Stop Trump: In Philadelphia and Pittsburgh, people protest the President-elect
The election highlighted — among other things — a national divide between rural and urban voters that played out in miniature Wednesday night in Pennsylvania.
While Philadelphia and Pittsburgh organized protests against President-elect Trump, there didn’t seem to be similar events in other parts of the state.
In Pittsburgh last night, more than 200 people packed a meeting to figure out how to deal with a Trump presidency. Organized through Facebook, the event was called “Emergency Meeting: Let’s Unite To Stop President Trump.”
The large ballroom at the Ace Hotel in the city’s East Liberty neighborhood filled to capacity by 6:30 p.m. The crowd overflowed into the stairwell, and then outside, where people took turns speaking from a small balcony.
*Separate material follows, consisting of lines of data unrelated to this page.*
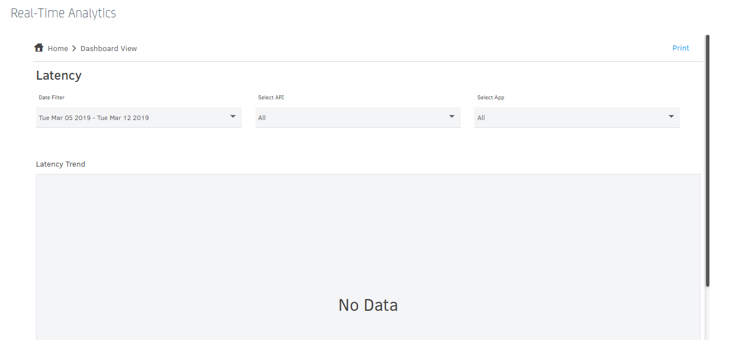Click the Print link
Image resolution: width=733 pixels, height=340 pixels.
pyautogui.click(x=681, y=48)
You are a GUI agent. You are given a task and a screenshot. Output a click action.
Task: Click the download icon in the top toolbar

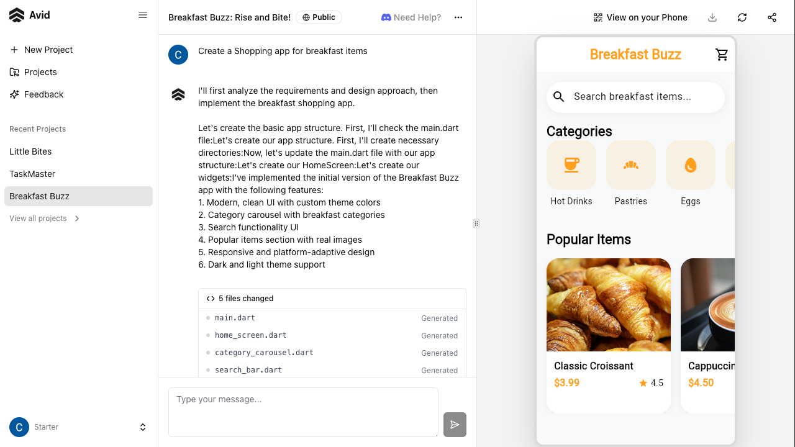coord(712,17)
The emergency meeting was organized to create a plan to push back against a Trump presidency. Attendees broke into small groups to discuss three proposals for action, including building a new political party.
Facilitator Molly Nichols set out the rules of engagement, ending with “Placing blame helps no one, taking responsibility helps everyone.” The room burst into applause.
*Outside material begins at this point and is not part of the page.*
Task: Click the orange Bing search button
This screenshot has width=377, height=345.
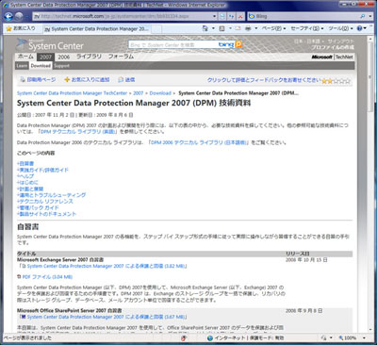Action: [238, 44]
The stark divide between rural and urban interests is something social worker Jessica Wolfe, 36, has seen a lot of. She travels throughout southwestern Pennsylvania seeing patients in their homes.
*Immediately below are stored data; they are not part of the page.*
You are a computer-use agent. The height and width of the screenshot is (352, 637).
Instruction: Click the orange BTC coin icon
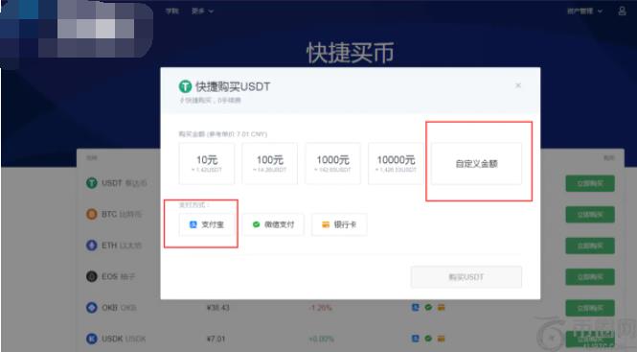pyautogui.click(x=92, y=214)
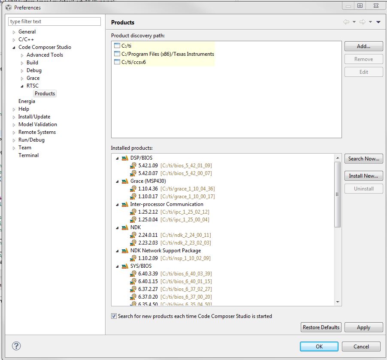Disable searching for new products at startup
This screenshot has height=360, width=387.
pyautogui.click(x=114, y=316)
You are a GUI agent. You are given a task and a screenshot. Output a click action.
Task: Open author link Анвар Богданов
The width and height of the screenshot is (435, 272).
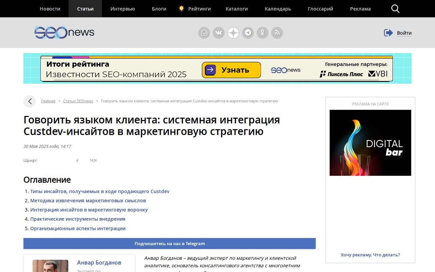click(x=99, y=262)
“There’s not a whole lot out there anymore, there’s not infrastructure and jobs and things like that. And so, I think the rural people feel abandoned.”
Wolfe says there are drug and crime problems in rural areas that Trump has promised to fix.
But Ron Idoko, 33, who teaches public policy at the University of Pittsburgh, says Trump stoked whites’ fears of non-whites, and those fears drowned out all the other issues at stake in the election.
“I felt like this was more of white America saying ‘we need to make sure we stay white, remain white.’ There were a lot of folks that were just scared of other people,” he said.
Idoko says people are fearful of one another because they don’t cross paths in daily life.
Besides planning civic and political engagement, people talked about their unease.
Nginyu Ndimbie, 26, said he thinks people came out “for the retention of hope. As well as fear. They kind of go hand-in-hand. Even though I do think of this current situation as a possible woe, it also is causing a great amount of reaction and action for people who were formerly a little bit more passive. People realize they need to jump headlong into this.”
After the meeting, the crowd marched through the streets.